---- Entries shown

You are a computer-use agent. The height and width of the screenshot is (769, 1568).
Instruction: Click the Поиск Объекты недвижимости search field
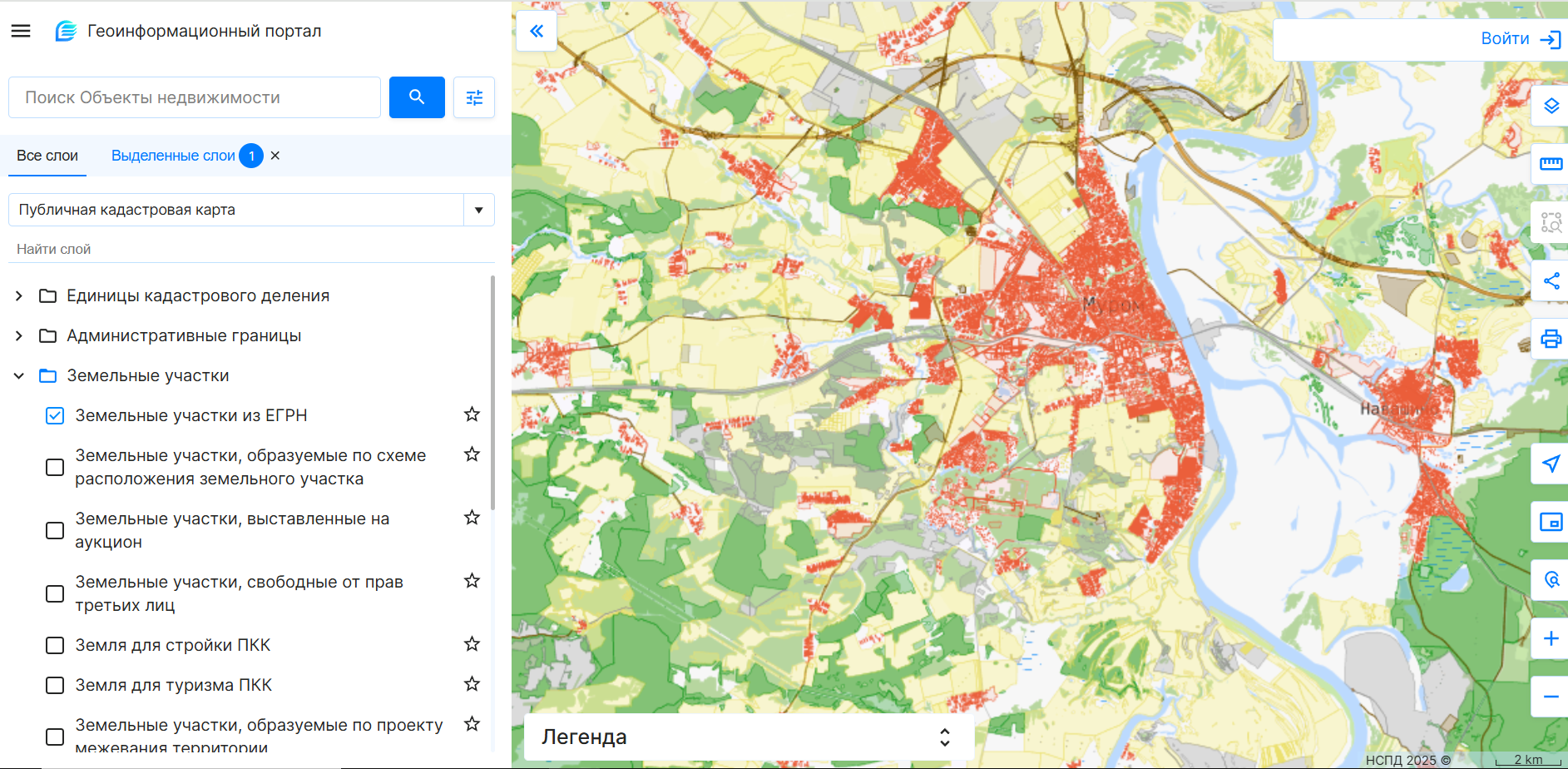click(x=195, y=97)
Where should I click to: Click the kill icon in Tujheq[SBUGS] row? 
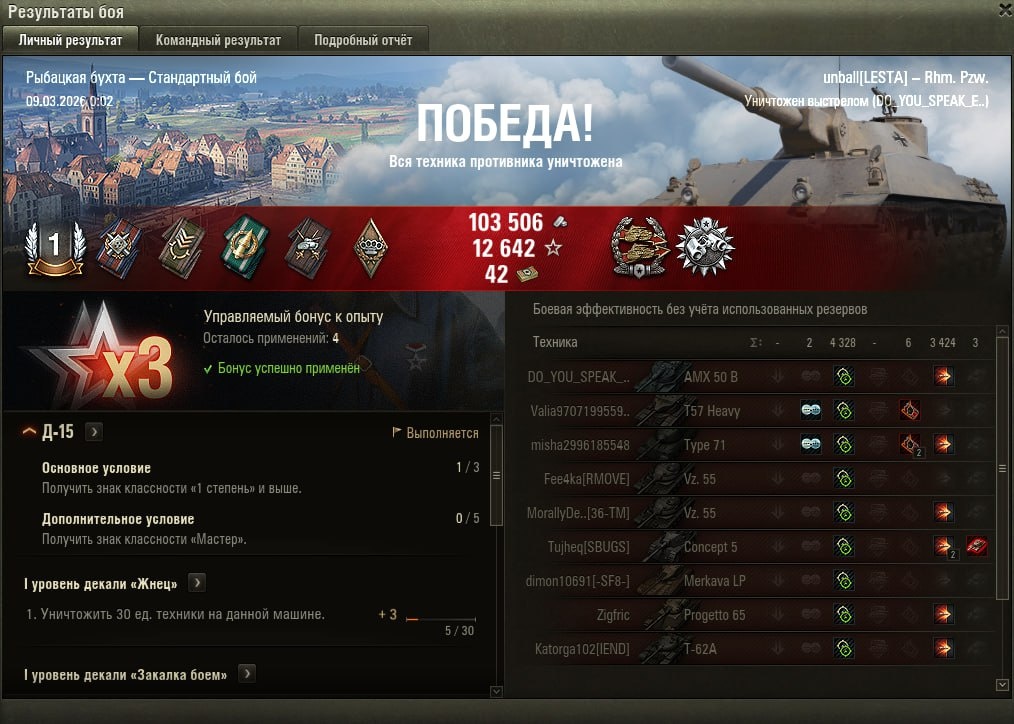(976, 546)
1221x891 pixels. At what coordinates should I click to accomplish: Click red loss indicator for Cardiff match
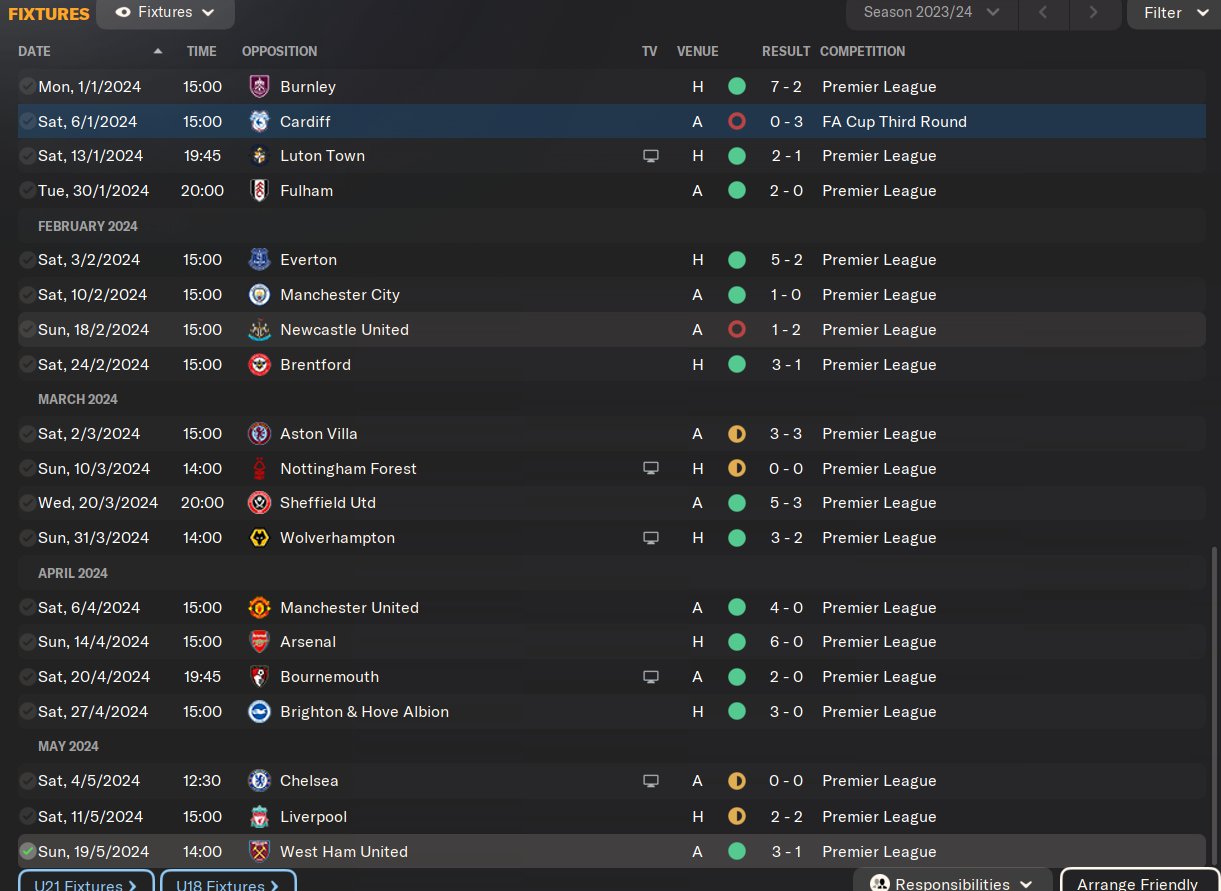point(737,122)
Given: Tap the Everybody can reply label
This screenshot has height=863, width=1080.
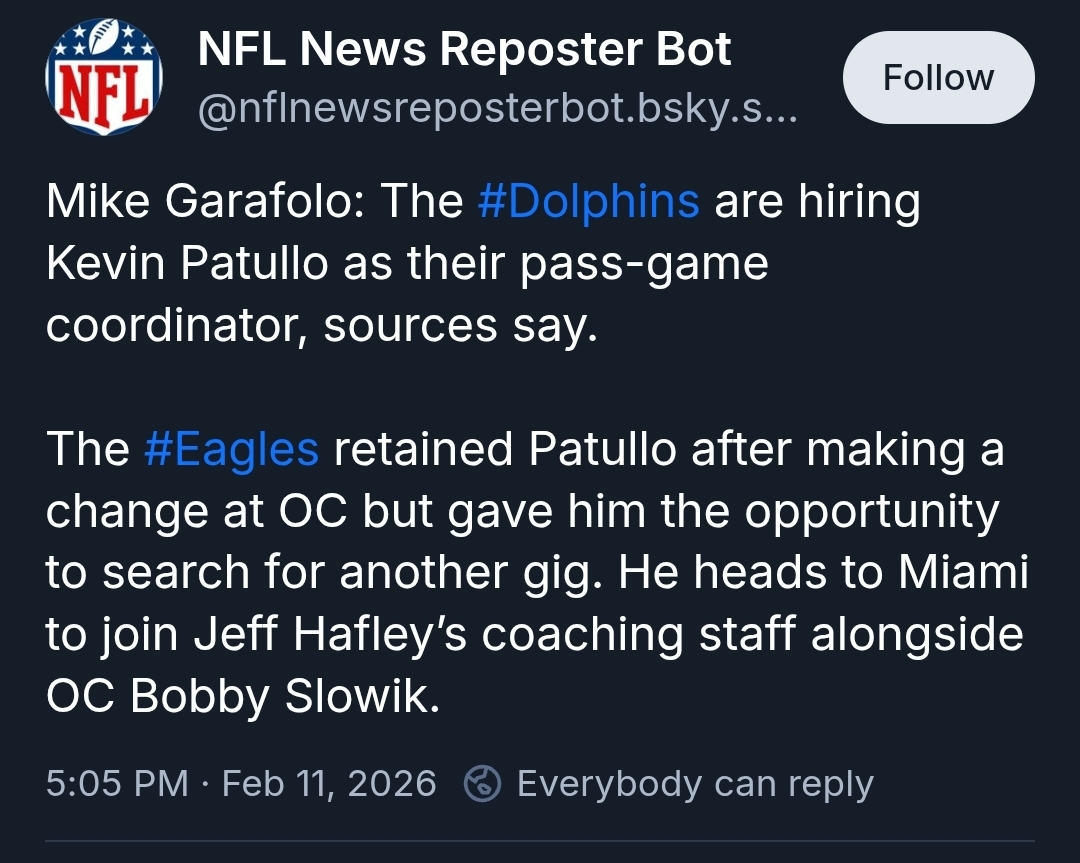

--------

Can you scale the data above by writing every line out again, requests included, with each coordinate in the answers multiplied by 2.5 and rounded to a whole number, halves rounding up? Leave the pictures out of your answer.

You are a computer-use agent. The height and width of the screenshot is (769, 1568).
Instruction: Click the Поиск Объекты недвижимости search field
click(x=488, y=243)
Where should I click to: Click the kill icon in Tujheq[SBUGS] row? 
(2440, 1365)
1221x891 pixels. At what coordinates should I click to accomplish: Click red loss indicator for Cardiff match
point(1843,305)
Given: Tap the Everybody can reply label
This screenshot has height=863, width=1080.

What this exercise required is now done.